This diary entry is part 13 of 28 in Lily's diary dated 04 - October 2021

Hi!  It’s me!  Lily!

After I wrote the last post, I just went into my room and huddled under the blankets and cried.  I guess Beth heard me because I felt someone climb in next to me and wrap their arms around me.  I couldn’t help it, and I cried harder.  She didn’t say anything, I don’t think I’d have wanted to, but she let me bury my head in her chest and just stroked my hair as I cried it out.

I have a sister.

And I guess that’s my answer, really.  I hate not being able to remember, I hate not having the memories of being a child, of having my owies kissed, but I have a sister I wouldn’t have met otherwise.  A sister who lets me bury my head in her chest and cry it out, who doesn’t say anything to me and just lets me cry, who doesn’t mind if I make her pajamas all sloppy with my ugly crying.  Only afterwards did she ask me what was wrong.

I just looked up at her and made myself a little more comfortable, and said “Nothing.”

“But,” she said, “You were ugly crying, all over me.  It can’t be nothing!”

I smiled at her and wiped the tears out of my eyes.  “It was something, but it’s nothing now.”

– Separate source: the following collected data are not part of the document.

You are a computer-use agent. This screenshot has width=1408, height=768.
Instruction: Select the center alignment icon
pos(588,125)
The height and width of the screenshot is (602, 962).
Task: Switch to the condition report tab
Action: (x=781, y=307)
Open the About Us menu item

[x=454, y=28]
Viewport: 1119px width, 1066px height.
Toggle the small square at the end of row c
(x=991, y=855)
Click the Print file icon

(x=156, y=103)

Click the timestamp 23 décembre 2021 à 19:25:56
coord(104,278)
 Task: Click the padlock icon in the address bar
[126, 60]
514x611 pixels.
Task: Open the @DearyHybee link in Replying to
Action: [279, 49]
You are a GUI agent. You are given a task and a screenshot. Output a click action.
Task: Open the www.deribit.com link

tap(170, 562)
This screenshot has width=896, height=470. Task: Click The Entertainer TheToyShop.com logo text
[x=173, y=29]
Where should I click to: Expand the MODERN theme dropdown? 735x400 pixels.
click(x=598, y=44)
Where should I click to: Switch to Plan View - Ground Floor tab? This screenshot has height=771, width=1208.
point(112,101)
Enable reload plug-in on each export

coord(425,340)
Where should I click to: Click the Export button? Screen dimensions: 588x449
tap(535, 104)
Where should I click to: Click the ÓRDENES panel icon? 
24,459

She looked at me confused.

I reached up and stroked her hair.  “You’re my sister,” I said, as if that explained everything.

She still looked confused.

“I was sad because I didn’t have my memories and I can’t remember my family.  But…  I wouldn’t know you,” I said, quietly, and cupped her face with my hand.  “So nothing’s wrong anymore.”

Finally she nodded.  “Are you okay?”

“I am now,” I said.  I yawned.  “But I’m tired.”

She sat up and let me put my head in her lap.  “God knows you’ve been there for me,” she said.  “Go ahead and sleep.  I brought a book.”  She opened the book with one hand and started reading, while she stroked my hair with her other.

I giggled.  “That is so you, Beth.”  She laughed quietly.

And I slept.  Every now and then she’d remove her hand to flip a page, but otherwise, I was just lulled into a peaceful haze of post-cry sleepiness.  And it was wonderful.

I’m still a little sad.  But I have Beth.  It turned out okay.

It started raining and storming a little later that night.  Beth’s lap was so warm and safe.  I never even noticed.